In ten years I envision healthcare and the role of the healthcare providers much different than what it is now. First of all the, the Healthcare landscaping is changing with the advancement of medical technology. According to a research by the University of Chicago, it predicts a 21% increase in the Information Technology (IT) jobs in healthcare by 2020. These increases are to accommodate for the increase in medical technology such as digital diagnostic for patients who are unable to get to a doctors office, increase in health informatics such as electronic records systems, digital therapy for patients who can’t get to a clinic for therapy, and ultra-fast medical devices such as scans and x-ray machines (Gilpin, 2014).
I also believe that in ten years the healthcare providers landscaping will look a lot different than now. One of the changes I envision is the Nurse Practitioners (NPs) assuming the main role as primary care providers. The Health Resources and Services Administration (HRSA) projects a shortage of 20,400 physicians in 2020, but notes that the shortfall could be reduced to 6,400 with effective integration of nurse practitioners and physician assistants (mid-level providers trained under a medical model) into the system (Nurse Practitioners, 2014). I believe that the NPs are the solution for the shortage of physicians in the near future. There is legislation in progress right now in the congress and senate of almost every State in United States to adopt full practice authority (FPA), for NPs. Currently more than 40 percent of the states have adopted FPA licensure and practice laws which authorize NPs to deliver care without the prerequisite of a regulated relationship with a physician. These states recognize that yesterday’s outmoded hierarchical care model cannot meet today or tomorrow’s health care needs (Hebert, 2016). I believe that soon in the next few years all of the states will adopt the FPA licensure and practice laws for NPs, and when that happens, NPs will become the main primary care providers in this country.

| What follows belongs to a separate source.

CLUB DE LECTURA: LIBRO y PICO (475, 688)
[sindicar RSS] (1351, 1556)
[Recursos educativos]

I think in 2025 when I look back on the landscape of healthcare and the role of healthcare providers in 2012, I will see them as less advanced and I am sure I will say things like “wow I can’t believe people use to only receive healthcare if they get out of their house and go to a clinic or hospital”, or “ I don’t know how we provide healthcare in 2012 with electronic medical records, digital diagnostic, ultra-fast health care machines etc.”. Mainly I think I will look back and be in disbelief that NPs in 2012 practiced under striated supervision of Physicians.